TEKS DOKUMEN:
╔══
Masih berkaitan dengan tarian, persoalan dasar lain yang masih menjadi perdebatan di tubuh organisasi seperti Muhammadiyah adalah persoalan sinkretisme. Tapi sepertinya tarian itu tak menodai iman atau tauhid sama sekali karena tak mengandung unsure-unsur ketuhanan, sehingga tak perlu dikhawatirkan. Justru sebaliknya, tarian itu mampu menampilkan kombinasi yang menarik antara tradisi, agama, dan modernisasi. Tarian topeng itu diambil dari budaya Indonesia dan ditampilkan dengan kostum tradisional. Namun penari perempuan yang tampil tak melepaskan simbol agama dengan tetap memakai jilbab. Tarian ini juga ditampilkan dalam pembukaan acara yang bernuansa modern yang menampilkan kemegahan UMM dan kecanggihan teknologi di kampus itu.

IRCM di Malang dan peringatan 100 tahun Muhammadiyah bulan November yang lalu menampilkan banyak hal yang perlu dicermati, selain penyelenggaraan acara itu sendiri. Salah satunya adalah apa yang ditampilkan oleh Robin Bush (Asian Research Institute, Singapura) dan Ken Miichi (Iwate Prefectural University, Jepang). Mereka menampilkan data yang cukup mengejutkan tentang jumlah orang Indonesia yang mengaku berafiliasi dengan Muhammadiyah. Selama ini yang berkembang adalah ada perbedaan sekitar 10 juta antara jumlah warga NU (Nahdlatul Ulama) dan Muhammadiyah. Jika NU disebut memiliki 40 juta anggota, maka Muhammadiyah memiliki 30 juta anggota. Jika NU berjumlah 30 juta, maka Muhammadiyah berjumlah 20 juta.

Berdasarkan survey yang dilakukan The Asia Foundation (TAF) dan dipresentasikan oleh Robin Bush, warga Indonesia yang mengaku berafiliasi dengan NU berjumlah 49 persen, sementara yang berafiliasi dengan Muhammadiyah hanya 7,9 persen. Sementara menurut survey dari Ken Miichi, warga NU adalah 30 persen, sementara yang mengaku dirinya Muhammadiyah hanya 4,6 persen.
╚══
CATATAN YANG DISEDIAKAN:
╔══
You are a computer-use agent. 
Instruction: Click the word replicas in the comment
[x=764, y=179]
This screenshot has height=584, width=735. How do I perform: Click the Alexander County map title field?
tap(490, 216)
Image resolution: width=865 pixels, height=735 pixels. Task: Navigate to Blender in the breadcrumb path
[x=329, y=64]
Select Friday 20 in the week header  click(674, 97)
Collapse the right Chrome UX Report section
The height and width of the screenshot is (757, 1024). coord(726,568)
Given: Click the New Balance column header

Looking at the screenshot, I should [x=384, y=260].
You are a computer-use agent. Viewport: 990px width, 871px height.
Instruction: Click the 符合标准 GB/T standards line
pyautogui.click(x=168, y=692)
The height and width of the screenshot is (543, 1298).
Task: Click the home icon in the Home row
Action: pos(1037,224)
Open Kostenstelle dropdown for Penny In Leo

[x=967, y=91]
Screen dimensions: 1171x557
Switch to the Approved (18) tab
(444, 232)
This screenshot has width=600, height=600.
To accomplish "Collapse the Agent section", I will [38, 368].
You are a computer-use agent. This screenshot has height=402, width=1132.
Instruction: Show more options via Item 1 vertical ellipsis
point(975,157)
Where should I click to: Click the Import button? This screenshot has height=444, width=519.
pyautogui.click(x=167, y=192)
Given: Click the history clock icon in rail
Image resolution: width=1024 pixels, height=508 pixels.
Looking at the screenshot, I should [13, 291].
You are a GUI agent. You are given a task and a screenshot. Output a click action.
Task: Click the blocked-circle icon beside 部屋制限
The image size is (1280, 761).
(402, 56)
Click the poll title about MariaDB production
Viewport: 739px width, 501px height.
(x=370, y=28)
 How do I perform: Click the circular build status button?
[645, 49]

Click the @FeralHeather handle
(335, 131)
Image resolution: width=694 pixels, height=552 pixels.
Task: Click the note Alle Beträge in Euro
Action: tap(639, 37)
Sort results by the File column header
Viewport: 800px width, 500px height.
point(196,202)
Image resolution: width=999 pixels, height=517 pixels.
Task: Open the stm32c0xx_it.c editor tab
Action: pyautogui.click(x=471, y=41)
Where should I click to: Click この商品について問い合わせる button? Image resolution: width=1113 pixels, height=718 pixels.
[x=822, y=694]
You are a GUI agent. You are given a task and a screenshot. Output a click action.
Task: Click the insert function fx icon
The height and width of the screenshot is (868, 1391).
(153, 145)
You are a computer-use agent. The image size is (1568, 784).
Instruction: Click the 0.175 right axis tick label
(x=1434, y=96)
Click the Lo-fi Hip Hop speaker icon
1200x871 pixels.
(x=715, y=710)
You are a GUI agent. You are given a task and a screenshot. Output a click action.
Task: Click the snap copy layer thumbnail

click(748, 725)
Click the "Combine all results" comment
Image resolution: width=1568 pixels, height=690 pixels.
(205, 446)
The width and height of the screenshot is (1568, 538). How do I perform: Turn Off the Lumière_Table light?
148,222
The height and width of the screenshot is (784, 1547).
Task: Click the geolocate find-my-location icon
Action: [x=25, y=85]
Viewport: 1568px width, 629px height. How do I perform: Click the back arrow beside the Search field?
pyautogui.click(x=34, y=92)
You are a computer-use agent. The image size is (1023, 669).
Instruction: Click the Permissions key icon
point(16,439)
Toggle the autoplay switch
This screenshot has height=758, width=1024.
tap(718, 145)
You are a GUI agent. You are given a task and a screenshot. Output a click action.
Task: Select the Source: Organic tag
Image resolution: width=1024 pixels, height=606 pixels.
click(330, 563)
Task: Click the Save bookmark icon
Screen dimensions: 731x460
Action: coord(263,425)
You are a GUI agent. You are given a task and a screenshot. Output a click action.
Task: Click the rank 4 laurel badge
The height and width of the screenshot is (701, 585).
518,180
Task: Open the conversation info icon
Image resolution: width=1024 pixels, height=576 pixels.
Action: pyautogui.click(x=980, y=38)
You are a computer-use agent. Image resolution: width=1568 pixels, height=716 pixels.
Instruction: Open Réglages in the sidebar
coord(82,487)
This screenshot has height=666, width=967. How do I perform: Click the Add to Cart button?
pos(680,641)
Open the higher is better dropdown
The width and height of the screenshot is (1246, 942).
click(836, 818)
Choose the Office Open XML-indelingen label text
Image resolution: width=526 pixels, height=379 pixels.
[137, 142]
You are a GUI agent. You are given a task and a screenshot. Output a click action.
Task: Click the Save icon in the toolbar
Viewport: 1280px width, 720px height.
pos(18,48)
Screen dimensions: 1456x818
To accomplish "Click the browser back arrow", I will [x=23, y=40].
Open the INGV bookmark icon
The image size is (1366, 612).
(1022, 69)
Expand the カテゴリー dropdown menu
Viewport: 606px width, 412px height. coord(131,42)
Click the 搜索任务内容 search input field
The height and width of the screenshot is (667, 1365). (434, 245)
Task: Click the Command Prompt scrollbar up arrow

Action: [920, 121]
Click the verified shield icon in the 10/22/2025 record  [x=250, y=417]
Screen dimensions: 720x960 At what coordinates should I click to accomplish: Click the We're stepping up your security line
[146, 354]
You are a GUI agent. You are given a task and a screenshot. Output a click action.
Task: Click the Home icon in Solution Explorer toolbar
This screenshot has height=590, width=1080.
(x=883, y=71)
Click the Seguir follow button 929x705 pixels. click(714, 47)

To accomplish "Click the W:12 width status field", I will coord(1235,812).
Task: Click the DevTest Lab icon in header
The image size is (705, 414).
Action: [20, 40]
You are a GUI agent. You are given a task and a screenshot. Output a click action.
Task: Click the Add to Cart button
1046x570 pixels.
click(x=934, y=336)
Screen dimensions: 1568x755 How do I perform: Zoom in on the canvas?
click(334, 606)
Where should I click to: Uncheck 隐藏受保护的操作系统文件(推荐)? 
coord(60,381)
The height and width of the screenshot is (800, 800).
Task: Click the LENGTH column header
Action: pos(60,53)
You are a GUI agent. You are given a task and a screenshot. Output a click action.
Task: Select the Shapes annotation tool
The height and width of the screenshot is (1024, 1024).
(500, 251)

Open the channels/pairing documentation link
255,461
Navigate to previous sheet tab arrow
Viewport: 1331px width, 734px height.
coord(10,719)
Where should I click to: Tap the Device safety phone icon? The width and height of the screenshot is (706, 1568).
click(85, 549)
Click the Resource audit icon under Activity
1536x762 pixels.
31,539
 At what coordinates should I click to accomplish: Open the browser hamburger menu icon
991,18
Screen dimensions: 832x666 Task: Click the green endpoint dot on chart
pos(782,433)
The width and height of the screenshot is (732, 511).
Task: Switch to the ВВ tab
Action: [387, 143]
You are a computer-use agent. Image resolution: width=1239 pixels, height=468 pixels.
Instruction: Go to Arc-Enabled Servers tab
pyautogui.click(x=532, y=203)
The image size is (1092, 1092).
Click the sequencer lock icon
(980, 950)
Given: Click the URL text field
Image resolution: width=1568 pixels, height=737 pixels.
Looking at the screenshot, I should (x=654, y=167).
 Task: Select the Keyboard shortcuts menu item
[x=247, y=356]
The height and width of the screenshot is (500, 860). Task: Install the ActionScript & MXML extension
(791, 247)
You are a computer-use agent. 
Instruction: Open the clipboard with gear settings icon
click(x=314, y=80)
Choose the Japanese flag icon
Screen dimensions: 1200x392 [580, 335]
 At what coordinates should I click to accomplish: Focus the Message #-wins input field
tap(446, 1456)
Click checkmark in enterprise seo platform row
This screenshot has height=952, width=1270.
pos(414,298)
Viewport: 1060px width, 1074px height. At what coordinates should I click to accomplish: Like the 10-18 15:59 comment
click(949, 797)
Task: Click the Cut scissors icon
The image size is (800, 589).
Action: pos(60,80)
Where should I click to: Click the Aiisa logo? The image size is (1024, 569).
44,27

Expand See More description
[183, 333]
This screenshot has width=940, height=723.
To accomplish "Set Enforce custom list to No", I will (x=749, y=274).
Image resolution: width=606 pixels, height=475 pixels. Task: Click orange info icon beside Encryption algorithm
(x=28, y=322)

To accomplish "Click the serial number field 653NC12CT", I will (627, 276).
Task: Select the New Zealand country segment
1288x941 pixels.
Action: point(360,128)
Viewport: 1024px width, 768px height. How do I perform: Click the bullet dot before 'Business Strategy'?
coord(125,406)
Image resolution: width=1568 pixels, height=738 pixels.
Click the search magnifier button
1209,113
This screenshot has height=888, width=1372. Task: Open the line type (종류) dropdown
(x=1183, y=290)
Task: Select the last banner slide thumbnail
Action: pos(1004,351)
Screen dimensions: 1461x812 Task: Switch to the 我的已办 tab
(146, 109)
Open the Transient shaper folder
╚══
TANTANGAN 1: Salin ulang seluruh bagian teks tentang Muhammadiyah, mulai dari "Berdasarkan survey yang" terus ke bawah hingga "hanya 4,6 persen.".
TANTANGAN 2: Ringkas paragraf teks tentang Muhammadiyah yang diawali "IRCM di Malang dan peringatan 100 tahun" menjadi daftar poin yang memuat fakta-fakta utamanya.

PEMBAHASAN PENYELESAIAN 1:
Berdasarkan survey yang dilakukan The Asia Foundation (TAF) dan dipresentasikan oleh Robin Bush, warga Indonesia yang mengaku berafiliasi dengan NU berjumlah 49 persen, sementara yang berafiliasi dengan Muhammadiyah hanya 7,9 persen. Sementara menurut survey dari Ken Miichi, warga NU adalah 30 persen, sementara yang mengaku dirinya Muhammadiyah hanya 4,6 persen.

PEMBAHASAN PENYELESAIAN 2:
- IRCM di Malang dan peringatan 100 tahun Muhammadiyah pada November lalu menampilkan banyak hal yang perlu dicermati, selain penyelenggaraan acaranya sendiri.
- Salah satunya adalah data dari Robin Bush (Asian Research Institute, Singapura) dan Ken Miichi (Iwate Prefectural University, Jepang).
- Data tersebut cukup mengejutkan dan menyangkut jumlah orang Indonesia yang mengaku berafiliasi dengan Muhammadiyah.
- Anggapan yang selama ini berkembang adalah bahwa jumlah warga NU dan Muhammadiyah berselisih sekitar 10 juta: jika NU 40 juta, Muhammadiyah 30 juta, dan jika NU 30 juta, Muhammadiyah 20 juta.